Após o estranho “golpe
de Estado” militar de Julho de 2016, Erdogan conclui a depuração do Estado e de
instituições privadas, dos professores aos jornalistas. As eleições deste
domingo decorrem com mais de cem jornalistas presos e com 90% dos jornais e dos
canais de televisão encerrados ou nas mãos de “amigos” de Erdogan. A Turquia
vive desde 2016 em “estado de urgência”.
A revisão constitucional
que institui o presidencialismo é aprovada no referendo de Abril de 2017 por
51,4% dos votos, muito abaixo do que Erdogan desejava. Mas só entrará em vigor
após novas eleições. Entre as inovações, está a eliminação do cargo de
primeiro-ministro. O Presidente da República concentrará todo o poder
executivo.
Que pensam os turcos?
Para acelerar a completa
concentração do poder, Erdogan anunciou, a 18 de Abril, a antecipação do voto
previsto para Novembro de 2019. O novo texto constitucional permite-lhe exercer
dois mandatos de cinco anos. Tenciona ser Presidente até 2028?
Outra razão terá sido a
vontade de favorecer a reeleição à primeira volta, aproveitando a dispersão da
oposição e antes que a instável situação económica se degrade. E precisa de
garantir a maioria absoluta no Parlamento. São “eleições vitais” para Erdogan.
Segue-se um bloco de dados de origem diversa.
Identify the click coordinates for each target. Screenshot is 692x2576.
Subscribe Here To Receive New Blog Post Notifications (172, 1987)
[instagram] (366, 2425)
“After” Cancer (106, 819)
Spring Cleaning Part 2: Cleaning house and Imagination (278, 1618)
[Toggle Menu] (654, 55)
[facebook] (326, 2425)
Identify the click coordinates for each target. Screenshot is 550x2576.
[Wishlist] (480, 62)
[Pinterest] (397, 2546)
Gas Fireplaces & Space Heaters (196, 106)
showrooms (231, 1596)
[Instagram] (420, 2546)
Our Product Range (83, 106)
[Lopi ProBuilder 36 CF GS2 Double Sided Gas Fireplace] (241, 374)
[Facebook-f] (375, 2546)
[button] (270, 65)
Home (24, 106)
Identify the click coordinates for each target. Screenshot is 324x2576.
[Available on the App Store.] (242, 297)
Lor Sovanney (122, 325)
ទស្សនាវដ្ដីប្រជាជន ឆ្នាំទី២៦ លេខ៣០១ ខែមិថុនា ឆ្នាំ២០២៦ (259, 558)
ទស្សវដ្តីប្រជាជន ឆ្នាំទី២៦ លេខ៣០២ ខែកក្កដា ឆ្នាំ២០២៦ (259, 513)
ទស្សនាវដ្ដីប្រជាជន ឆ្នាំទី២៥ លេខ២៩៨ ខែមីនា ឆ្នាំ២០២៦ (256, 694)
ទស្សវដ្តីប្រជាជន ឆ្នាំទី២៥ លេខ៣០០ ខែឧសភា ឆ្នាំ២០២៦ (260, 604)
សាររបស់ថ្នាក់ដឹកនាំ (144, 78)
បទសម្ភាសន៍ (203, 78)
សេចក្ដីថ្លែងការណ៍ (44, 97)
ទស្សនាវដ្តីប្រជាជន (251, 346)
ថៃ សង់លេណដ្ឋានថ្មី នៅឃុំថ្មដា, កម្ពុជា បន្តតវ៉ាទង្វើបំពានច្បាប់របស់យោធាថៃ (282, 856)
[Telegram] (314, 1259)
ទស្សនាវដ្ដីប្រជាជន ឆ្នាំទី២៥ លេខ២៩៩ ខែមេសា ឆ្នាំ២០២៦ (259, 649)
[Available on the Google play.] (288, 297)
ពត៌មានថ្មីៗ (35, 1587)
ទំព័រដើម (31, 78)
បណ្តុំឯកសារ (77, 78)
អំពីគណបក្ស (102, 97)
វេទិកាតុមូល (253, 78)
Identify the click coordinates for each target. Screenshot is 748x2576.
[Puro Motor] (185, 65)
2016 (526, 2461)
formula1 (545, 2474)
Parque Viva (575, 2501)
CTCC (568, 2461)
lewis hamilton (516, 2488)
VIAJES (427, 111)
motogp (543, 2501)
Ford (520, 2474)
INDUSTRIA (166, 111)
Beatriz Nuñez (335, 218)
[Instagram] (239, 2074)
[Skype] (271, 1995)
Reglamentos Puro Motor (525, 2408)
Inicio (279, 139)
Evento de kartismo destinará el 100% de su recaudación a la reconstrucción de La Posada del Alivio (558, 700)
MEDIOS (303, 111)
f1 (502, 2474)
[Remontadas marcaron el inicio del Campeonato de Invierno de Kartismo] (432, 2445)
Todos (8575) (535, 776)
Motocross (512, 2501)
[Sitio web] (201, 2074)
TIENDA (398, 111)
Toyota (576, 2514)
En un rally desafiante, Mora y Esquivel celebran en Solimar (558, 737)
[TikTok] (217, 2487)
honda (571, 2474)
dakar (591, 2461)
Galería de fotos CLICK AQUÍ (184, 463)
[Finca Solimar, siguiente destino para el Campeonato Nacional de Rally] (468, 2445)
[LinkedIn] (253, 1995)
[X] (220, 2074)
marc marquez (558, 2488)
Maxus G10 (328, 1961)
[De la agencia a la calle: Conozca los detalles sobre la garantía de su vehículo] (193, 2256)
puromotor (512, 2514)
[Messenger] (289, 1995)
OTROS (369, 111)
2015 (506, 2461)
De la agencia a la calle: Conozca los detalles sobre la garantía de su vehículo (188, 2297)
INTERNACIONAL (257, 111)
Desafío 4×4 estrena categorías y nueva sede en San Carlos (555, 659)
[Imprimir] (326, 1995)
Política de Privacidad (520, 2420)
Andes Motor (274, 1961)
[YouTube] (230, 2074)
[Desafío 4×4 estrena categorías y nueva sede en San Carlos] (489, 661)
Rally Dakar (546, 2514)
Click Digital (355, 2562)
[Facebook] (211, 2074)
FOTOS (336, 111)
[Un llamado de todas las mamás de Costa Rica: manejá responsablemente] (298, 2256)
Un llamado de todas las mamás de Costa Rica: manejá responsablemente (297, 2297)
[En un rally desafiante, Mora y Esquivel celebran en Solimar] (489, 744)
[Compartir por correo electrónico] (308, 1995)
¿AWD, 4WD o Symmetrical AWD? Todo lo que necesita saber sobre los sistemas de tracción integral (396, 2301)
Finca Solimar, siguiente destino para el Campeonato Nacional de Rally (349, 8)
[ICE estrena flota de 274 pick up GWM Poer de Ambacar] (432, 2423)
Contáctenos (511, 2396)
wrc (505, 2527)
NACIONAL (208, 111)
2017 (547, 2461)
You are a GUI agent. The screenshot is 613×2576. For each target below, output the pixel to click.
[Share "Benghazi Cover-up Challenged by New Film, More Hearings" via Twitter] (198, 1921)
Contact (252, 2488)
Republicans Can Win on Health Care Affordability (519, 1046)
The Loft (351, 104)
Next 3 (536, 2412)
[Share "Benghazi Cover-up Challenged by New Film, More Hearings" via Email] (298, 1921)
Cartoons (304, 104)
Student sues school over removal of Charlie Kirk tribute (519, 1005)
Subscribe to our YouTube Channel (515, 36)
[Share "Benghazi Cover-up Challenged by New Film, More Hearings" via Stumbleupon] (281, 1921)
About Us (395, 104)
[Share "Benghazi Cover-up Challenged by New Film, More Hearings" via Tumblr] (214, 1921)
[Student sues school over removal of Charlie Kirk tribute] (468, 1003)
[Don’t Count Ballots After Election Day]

Mas terá sido surpreendido. Enfrenta cinco concorrentes, um dos quais, Muharrem
Ince, do Partido Republicano do Povo (CHP, herdeiro da tradição kemalista), se
revelou uma alternativa credível, com trunfos para o forçar a uma segunda
volta, em que contaria com o voto de quase todos os outros concorrentes.
As eleições deste domingo
serão tratadas noutro texto. Aqui interessa referir alguns dados do estudo
acima citado, do think-tank liberal
Center for American Progress, publicado em Fevereiro, com base numa amostra
nacional de 2453 pessoas, inquiridas em Novembro de 2017.
A primeira constatação é
que “os turcos estão profundamente divididos segundo linhas partidárias e
ideológicas”, mas também sob outros critérios menos evidentes.
Para começar, 45% dos
inquiridos pensam que a situação na Turquia está a caminhar “para pior”, contra
34% que acham que está a caminhar “para melhor”, e, para 17%, “nem melhor nem
pior”. É entre os simpatizantes do AKP que o optimismo domina (63% contra 17%).
Não se tirem conclusões precipitadas. Quantos aprovam e quantos desaprovam o
“modo como Erdogan exerce o seu cargo presidencial”? A aprovação é de 48% (91%
entre os votantes do AKP) contra 42%, que têm uma opinião negativa. A repressão
após o “golpe de Estado” de 2016 divide ao meio a opinião: “apropriada” para
44%, “desapropriada” para 44%. A aprovação domina nas categorias de ensino mais
baixas e a condenação nas mais altas.
No relativo ao
nacionalismo, manifestamente fortalecido pela guerra síria, há algumas
respostas interessantes. É a Turquia “um líder natural do mundo muçulmano”?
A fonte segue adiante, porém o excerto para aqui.